The Sacatar Trail Wilderness is a federally designated wilderness area located 20 mi northwest of Ridgecrest, California USA.
It was created in 1994 with the passage of the California Desert Protection Act - Public Law 103-433 - and is managed by the Bureau of Land Management (BLM).
The wilderness is 51900 acre in size and protects portions of the southern Sierra Nevada Mountain Range.

==History==
The Sacatar Trail was the only route into the Owens Valley from the west before the road over Walker Pass was built. Cattle, soldiers, and commercial traffic used this trail. It is the only designated hiking trail within the wilderness and is about 9 mi in length.

== Landscape ==
Elevations in the wilderness are from 3541 to 8800 ft.
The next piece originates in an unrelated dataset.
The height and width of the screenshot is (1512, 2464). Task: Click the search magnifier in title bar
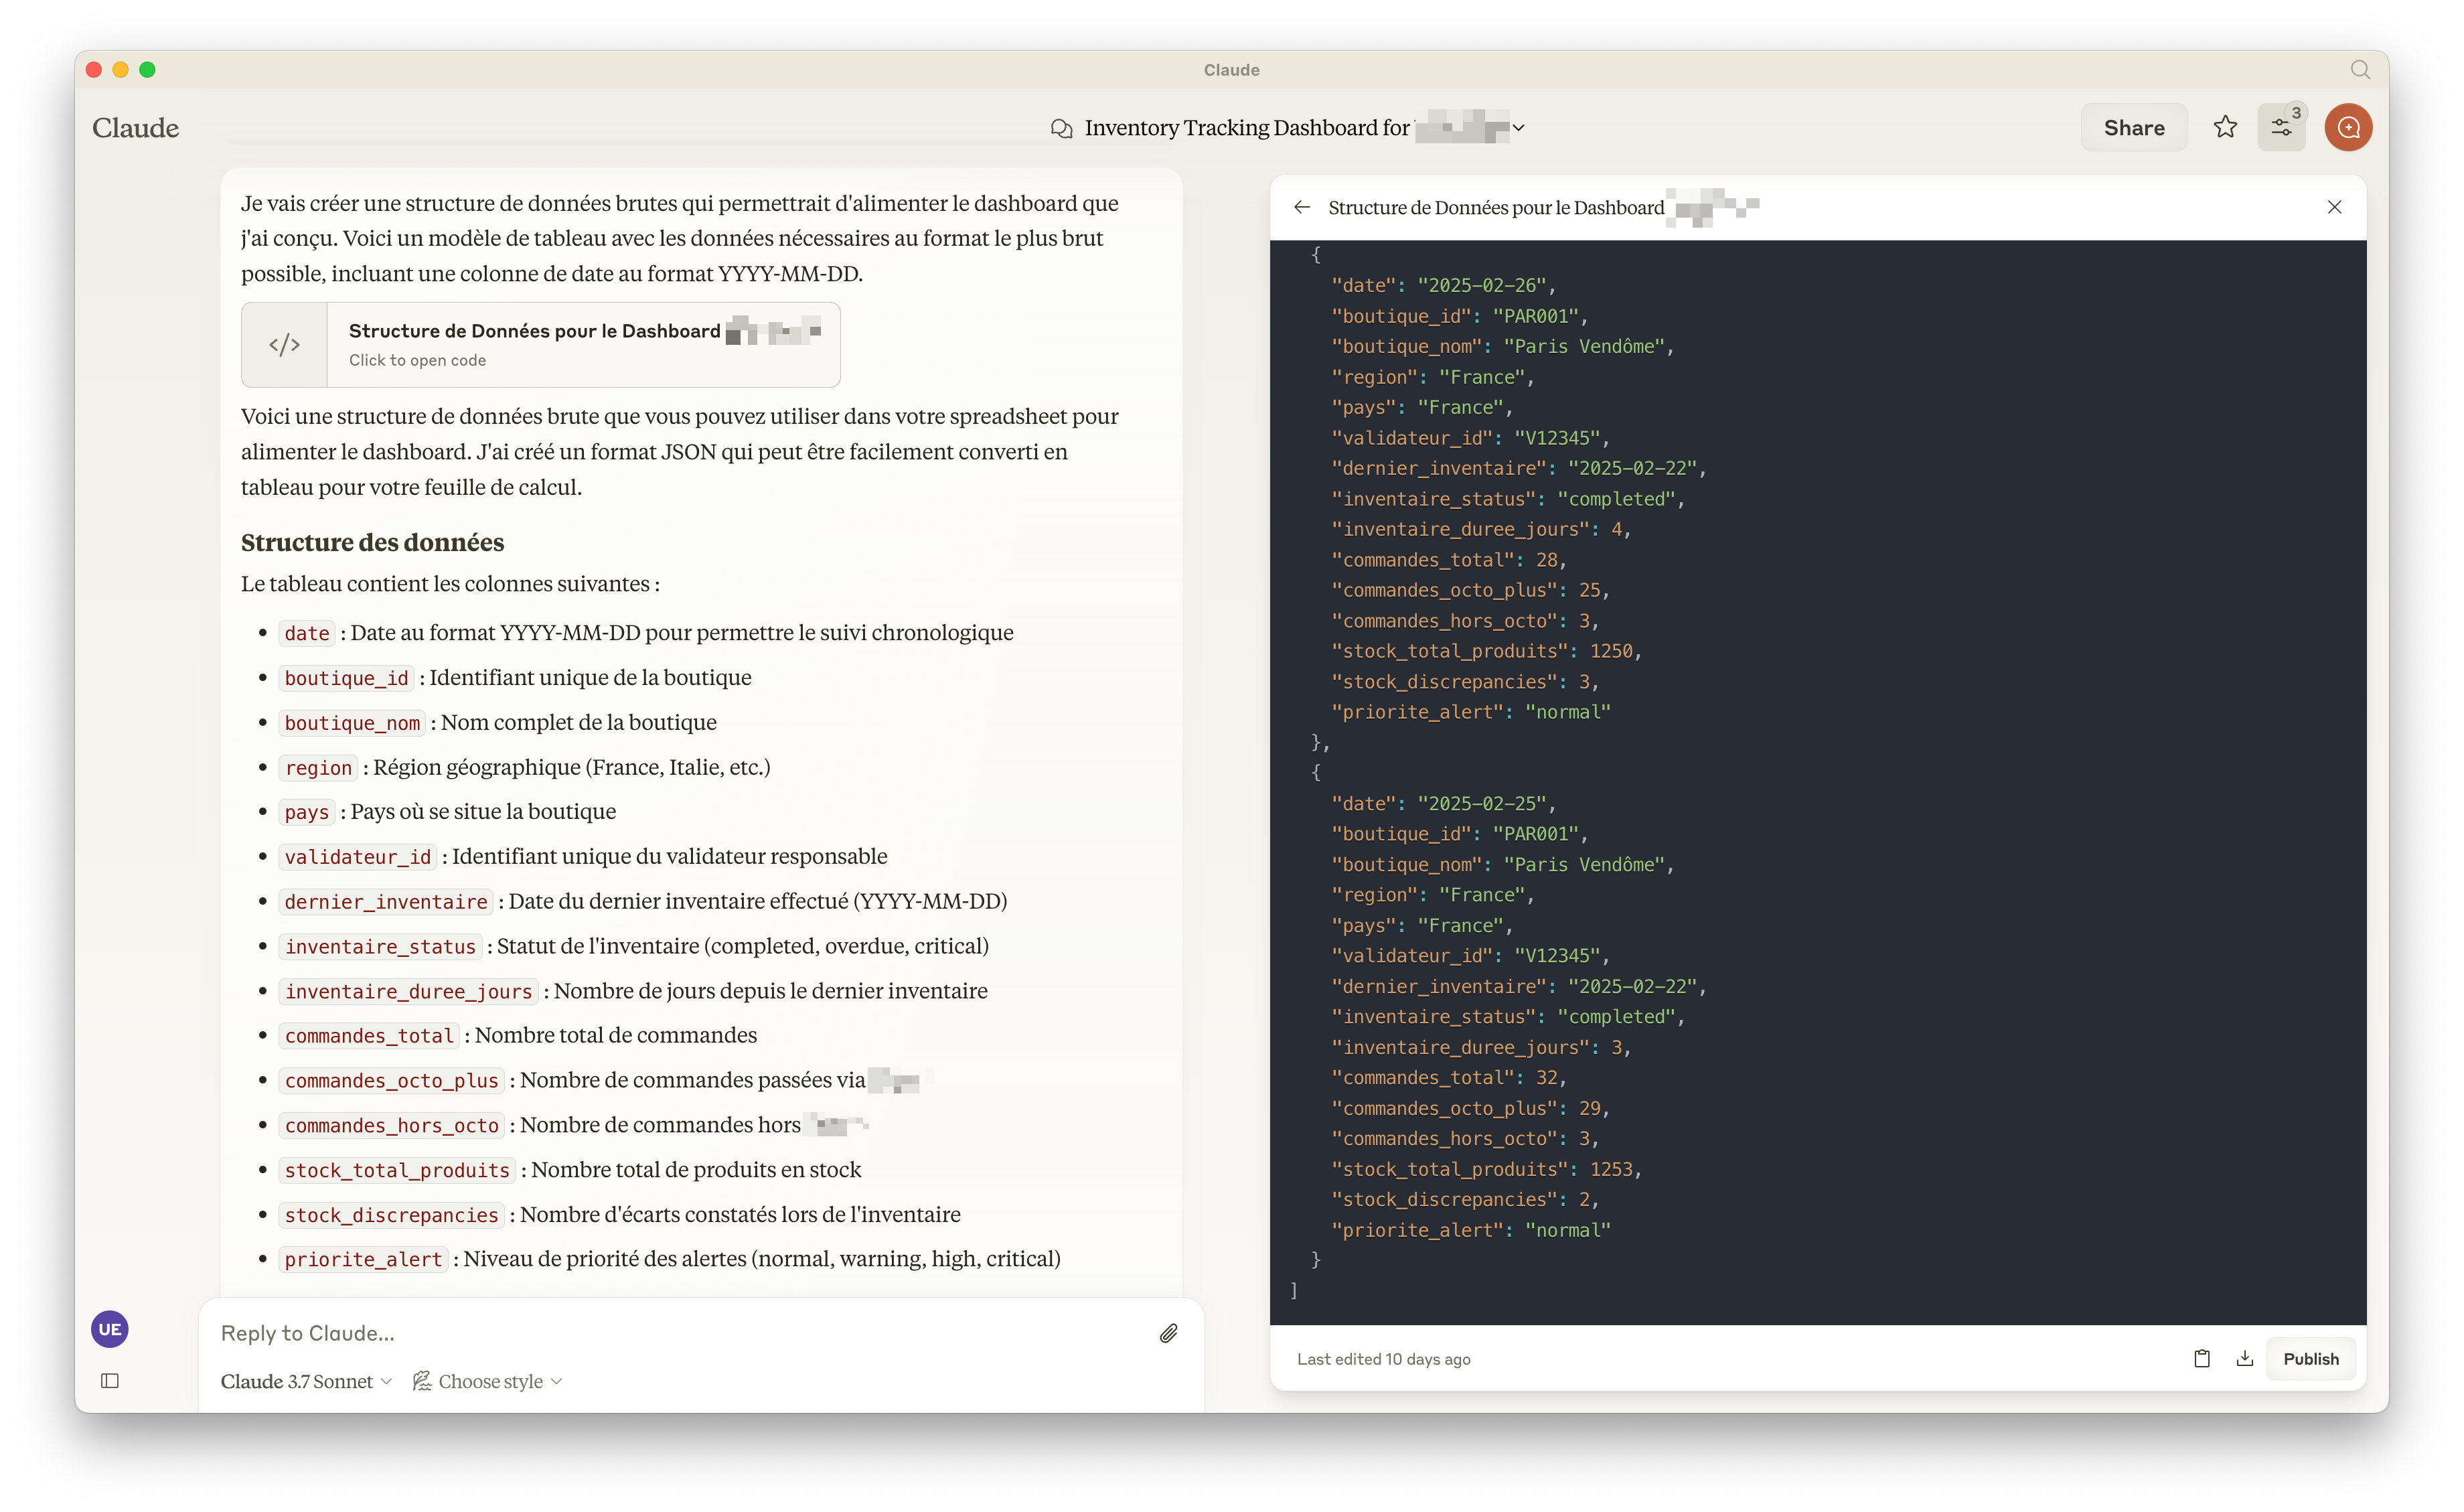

The wilderness contains an "ecotone" formed by the convergence of desert and Sierran vegetative communities and encompasses a narrow band along the southern Sierra crest between Nine Mile Canyon in the south and Sequoia National Forest to the north. The boundary includes the desert-like eastern face of the Sierra Nevada Range where broad alluvial fans or bajadas collect from Rose Valley. Height from Rose Valley up to the granite crest is as much as a mile. Five steep canyons cut through the east side with several perennial springs.

== Flora and fauna ==
The perennial springs support riparian growth of Fremont cottonwood trees, willows and grasses. The higher elevations have single-leaf pinyon pine and Jeffrey Pine trees. Higher elevations have isolated stands of ponderosa pine and red fir. Within the area is one known population of Phacelia novermillensis, also known as Nine Mile Canyon phacelia, and is an annual plant native to California and is toxic, causing dermatitis.

==Recreation and access==
Recreation activities are day-hiking, backpacking and pinyon nut gathering. A California campfire permit is required for open fires or backpack stoves.

The trail crosses the wilderness from east to west, with the east side a steep and strenuous climb. Starting at the west trailhead and traveling east is recommended.

The eastside trailhead is difficult to find because of minimal signage. A topographic map (Little Lake quad) or the BLM map of the area is helpful.
The Bureau of Land Management encourages the practice of Leave No Trace principles of outdoor travel to minimize human impact on the environment.